EMPLOYERS' LIABILITY.



LETTER

FROM

LORD JUSTICE BRAMWELL

TO

SIR HENRY JACKSON, BART., Q.C., M.P.



LONDON:
P. S. KING, PARLIAMENTARY BOOKSELLER,
CANADA BUILDINGS, KING STREET, WESTMINSTER, S.W.

1880.


Four Elms,  
Eden Bridge, Kent,
 
June 9th, 1880.


My dear Jackson,

I have, as you wished, put down in writing my reasons for saying that the common notions of lawyers as well as laymen, as to the reason of the non-liability of the master in cases of common employment, are wrong. While I was about it, I thought I would deal with the subject generally. Having done this, I determined to print it and address it with this to you.

Yours very truly, 
G. BRAMWELL.


Sir Henry Jackson, Bart., Q.C, M.P.


ON THE

LIABILITY OF MASTERS TO WORKMEN
FOR INJURIES FROM FELLOW SERVANTS.


When a new law is proposed it may seem to some of little consequence what is the old law or the reason for it. The only question, it may be said, is, will the new law be good? I should not think so. Those who propose to make a law, in truth propose to alter what exists, and should give a good reason for the change in all cases. But most certainly should they do so when the new law is proposed on account of some alleged hardship or anomaly in the old law. This is the case in the proposed alteration of the law as to the liability of employers for negligence of a servant causing damage to a fellow servant. It is said that the existing law is anomalous, and that it is an exception to a general rule that makes employers liable for the negligence of their servants, a grievance to workmen, and a grievance without justification. It is somehow supposed that as a matter of natural right, something that exists in the nature of things, employers are liable for injuries occasioned by their servants' negligence, and that to except fellow servants from this rule is unjust and unreasonable.

Now this is an entire mistake; and it is really wonderful how not only those who are not lawyers, but lawyers who ought to know better, are under the impression I have mentioned. It becomes necessary to begin at the beginning, and state some entirely elementary rules of law.

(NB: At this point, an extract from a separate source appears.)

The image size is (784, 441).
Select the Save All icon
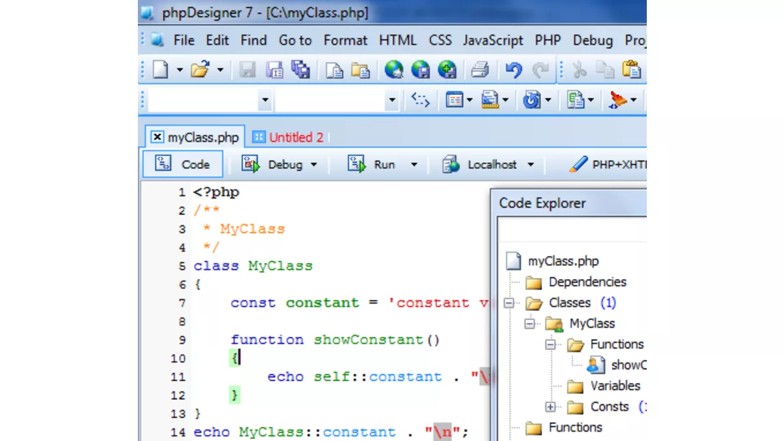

The primary rule is, that a man is liable for his own acts, and not for those of others. A man, as a rule, is no more liable for the wrongs done by another than he is for his debts. The cases in which he is liable are exceptions to the rule, and not the rule. I will proceed to state the exceptions.

1st. When a man undertakes to do or perform any work, he undertakes that it shall be done or performed with reasonable care and skill. If he does or performs it himself and is negligent or unskilful and damage results, he is liable. So he is if he does or performs it not himself, but by agent or deputy. For instance, if a smith's servant in shoeing a horse hurts it by negligence, the master is liable; so would he be if he got a neighbouring smith to shoe the horse and he injured the horse by his negligence. So a railway company that undertakes to carry a passenger from A to B, is liable for damage occasioned to the passenger by the negligence of its servants; so also is it liable if the damage was occasioned beyond its own line by the negligence of the servants of another company who were the agents of the first company for the completion of the journey. For example, if the contract of carriage was from London to Inverness, and part of the journey was in the carriages and with the servants of a Scotch railway company, the first company would be liable on their contract that due care should be used throughout. In these cases no question of master and servant arises: the question is one of contract. The contractor has not performed his contract. He has contracted that a certain thing shall be done in a certain way: he has not done it according to his contract, either by himself or his deputy. The reason of this liability is obvious. The parties have contracted for care. In this case the servant or agent is not liable.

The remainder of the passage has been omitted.